Need Help Building CCVM Still

[artooks]

Hi Guys,


Today I did my 2 cleaning runs first with water then %50 water %50 vinegar and right now doing the sacrificial alcohol run I put it for %100 reflux for 15-20 minutes and opened the rc I find out that my heater can barely heat the still now, it can but at limits, anyway there is no packing in the column checking the alcohol level it comes at 79% trying to understand if I am doing something wrong I was expecting something around 92 but it came quite low. what it could be ? where should I concentrate ?

Also what I see different is there is water continuously dripping from the top rc to the boiler, I think this is normal ?

[still_stirrin]

No packing? And with marginal heat to reflux, you're running it as if it was a potstill. 160 proof is exactly what I'd expect with a setup like that.

If you want higher proof, you've got to have reflux and that means packing in the column. You need enough heat to push the vapor up the column while your reflux condenser is cycling the condensate back down the column. Turning the heat up increases reflux. But you MUST have packing in the column.

Artooks.....you simply have to do more reading....more reading than simply asking questions and reading the answers. That's what we here call "spoonfeeding". Educate yourself man. Don't rely on us to do it for you.
ss

[artooks]

Still_Stirrin, I just wanted to share my experience with you today, and just asked what I have found that is all, I am also reading a lot, thanks for the advice.

[artooks]

Having two problems.

1) In this new CCVM the water heats up very fast reaching (50 degrees Celsius 122 Fahrenheit) I also changed the condenser with shotgun condenser in this setup I think that is making the coolest water temperature go up,

2) I put marks on when the valve is full open and full close, but after refluxing for 30 minutes, when I open it a little bit I get some alcohol but then it stops and the temp go down, there is something that I am missing but will read more to find the answers. I cannot do a precise control with the rc ? from what I have red after refluxing an hour or 30 minutes they crack open it a little bit then alcohol starts to come. but with my case it did not happened that way.

[ShineRunner]

Having two problems.

1) In this new CCVM the water heats up very fast reaching (50 degrees Celsius 122 Fahrenheit) I also changed the condenser with shotgun condenser in this setup I think that is making the coolest water temperature go up,

2) I put marks on when the valve is full open and full close, but after refluxing for 30 minutes, when I open it a little bit I get some alcohol but then it stops and the temp go down, there is something that I am missing but will read more to find the answers. I cannot do a precise control with the rc ? from what I have red after refluxing an hour or 30 minutes they crack open it a little bit then alcohol starts to come. but with my case it did not happened that way.
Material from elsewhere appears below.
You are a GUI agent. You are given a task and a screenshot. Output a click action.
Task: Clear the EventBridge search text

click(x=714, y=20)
SS gave you the answer above. You need to have packing in the column. I don't yet have a reflux column and know this...

SR

[artooks]

Hi,

After reading several posts, I think I found someone like me in this post experiencing the same problem.
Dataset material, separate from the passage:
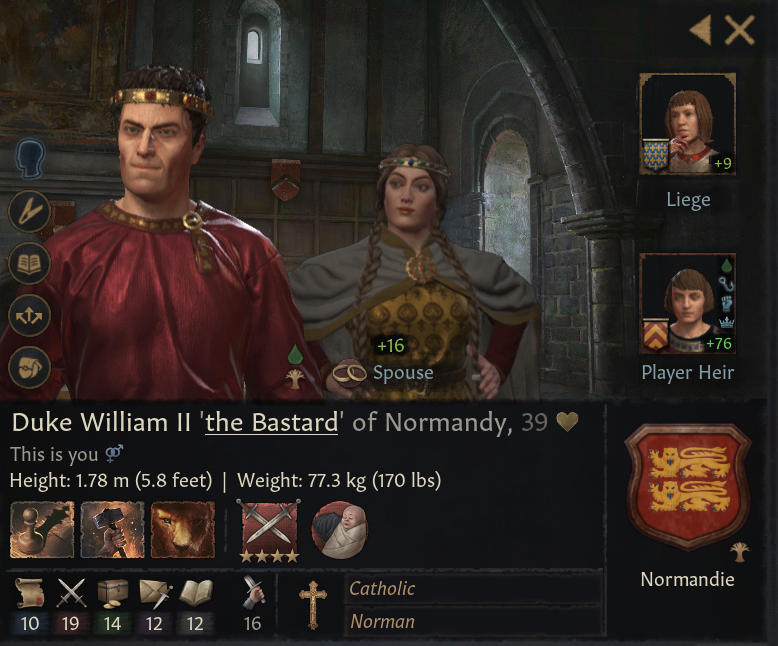
Task: Open the Norman culture field
Action: (472, 621)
http://w.homedistiller.org/forum/viewto ... 32&t=57067

[kimbodious]

Artooks
please read this http://tinyurl.com/mw3y9ln" onclick="window.open(this.href);return false;" rel="nofollow , it is not perfect but there is important knowledge to be gained by taking the time in reading guides like this one. You need to build an overall understanding of the instruments you are using and the processes you are attempting, that way you will avoid basic fundamental errors like this latest one.

[skow69]

Where is a Rad when you need one?

[ShineonCrazyDiamond]

Unfortunately, probably keeping his or her mouth shut.

[still_stirrin]

After reading several posts, I think I found someone like me in this post experiencing the same problem.
http://w.homedistiller.org/forum/viewto ... 32&t=57067" onclick="window.open(this.href);return false;" rel="nofollow

And did you also read the solution to Grasshopper's problems? Didja' learn something?
ss

[artooks]

Still_Stirrin, yes I read your comments also, from what I read and understand Grasshopper, also did the same mistake that I did, first running the reflux condenser without packing will not enable the column to go into reflux, unfortunately I was in the belief that even there is no packing due to the height of the column I could get some refluxing but this was wrong, without any packing the vapors are going up the column fast and due to this speed the water in the rc is facing more vapor heat, so it is getting hotter very quickly which probably answers why my cooling water was getting up to 122 F, also when there is packing the vapor will rise at a much slower rate and when it condensate it will fall back and will go up again from the packing, but because there was no packing all the vapors went up to the top very quickly and I saw the condensate dripping like rain from the sight glass, so all in all I get a better understanding, now next time when I start I will wait till the wash starts to boil about 1 hrs, when I see a few drops I will lower the rc to go into %100 reflux wait for 20-30 min and then slightly raise rc to collect fores, after will lowe the rc again wait 30 min and start collecting the heads and so on and forth, could you guys please confirm if I am on the right path also there is something which I did not quite understand, at the end Grasshopper capped it, I think when he was around 70 ABV do I need to cap it at the end to collect tails, or can I take the rc to the top to do it.

Thanks

[HDNB]

did i understand this correctly? you have a valve on this set up?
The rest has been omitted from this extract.